For the present, Rahul's main charge is that the Narendra Modi government is grabbing land from the peasants to repay the capitalists who had allegedly bankrolled his election campaign.
Such snide insinuations can win applause at public meetings, but the backroom boys of the Congress (and other parties) will be unhappy about the fallout, especially during private interactions with the business community.
There is another difficulty. In focussing on the agricultural sector, Rahul is venturing into a minefield where every point of argument has more than one counterpoint.
Not surprisingly, a Bharatiya Janata Party (BJP) spokesman slyly indicated that his party was waiting for the dauphin to slip up because of his simplistic approach to the subject and lack of intellectual ability.

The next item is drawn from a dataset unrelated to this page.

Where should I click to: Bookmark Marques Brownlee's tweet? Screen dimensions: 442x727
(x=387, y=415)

A hint that a gaffe is possible is available from the limited nature of Rahul's question-and-answer sessions with media personnel where the only points which he makes are that the farmers are in distress and that an uncaring government is in the hands of capitalists. After that, it is dhanyavad and goodbye.
If there is no examination of the possibility of relieving the distress via the developmental process of industrialization which eases the pressure on land, the possible reason is that Rahul is unable or unwilling to venture deep into the subject.

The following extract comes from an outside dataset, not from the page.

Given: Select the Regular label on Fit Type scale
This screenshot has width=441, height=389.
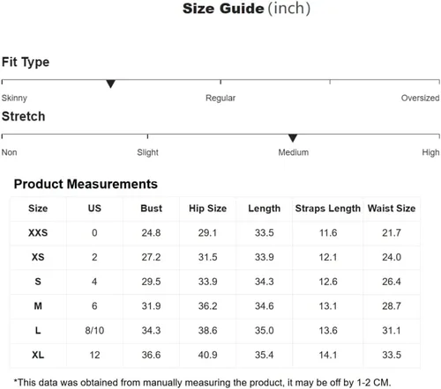Looking at the screenshot, I should click(221, 98).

His visits to mandis or grain silos in Punjab, like his earlier slumming in Dalit huts in UP, are unlikely to make him aware of some of the key problems of agriculture in the state, which includes the cultivation of water-guzzling crops like paddy which has long been known to be unsuitable for the dry north Indian state. The resultant depletion of aquifers has been a cause of immense worry.
Yet, the emphasis in the speeches of both Sonia Gandhi and Rahul on raising the minimum support prices (MSP) for foodgrains underlines their lack of acquaintance with the nuances of the subject.
According to economist Ashutosh Varshney, such price incentives leave the government with less revenue to spend on irrigation and infrastructure. The resort to providing MSP may have been all right when the economy was in distress, but not now when it is in a much better shape.
Besides, in view of the encouragement given to farmers to grow paddy via the high MSP, Punjab is moving painfully slowly in opting for crop diversification in accordance with the advice of agricultural experts who want the cultivators to turn to the production of maize, mustard, cotton, oilseeds, pulses and other crops which require less water in a state where the water table is dropping by 33 cm every year.
Given the seriousness of the problem, two of Modi's predecessors, Atal Bihari Vajpayee and Manmohan Singh, had called for switching from rice to Punjab's traditional preference for makki ki roti and sarson ka saag, which are made of maize and mustard.
It will be unrealistic, however, to expect the Congress president and vice president to delve into such intricacies when their sole interest is to revive their party's fortune by berating the government with whatever stick that comes handy.
In the process, they choose to turn a blind eye to the problem of fragmentation of holdings which reduces peasants to penury, and stall industrialization virtually all over the country, including tribal areas like Odisha's Niyamgiri hills, preferring to let the inhabitants there to continue with their primitive hunter-gatherer existence.
The mother-and-son duo apparently see continuing backwardness as their passport to political success.